WHAT THIS TASK INVOLVES:
Copy out the items below line for line, keeping every word, number, and mark unchanged.

[Target position items]

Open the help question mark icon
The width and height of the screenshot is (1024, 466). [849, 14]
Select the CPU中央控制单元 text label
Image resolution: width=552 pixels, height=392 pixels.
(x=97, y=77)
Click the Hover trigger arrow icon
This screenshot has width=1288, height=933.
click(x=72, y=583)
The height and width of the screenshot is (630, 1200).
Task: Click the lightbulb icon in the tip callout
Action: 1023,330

SOLUTION BELOW:
Open the help question mark icon
The width and height of the screenshot is (1024, 466). [849, 14]
Select the CPU中央控制单元 text label
Image resolution: width=552 pixels, height=392 pixels.
(x=97, y=77)
Click the Hover trigger arrow icon
This screenshot has width=1288, height=933.
click(x=72, y=583)
The height and width of the screenshot is (630, 1200).
Task: Click the lightbulb icon in the tip callout
Action: 1023,330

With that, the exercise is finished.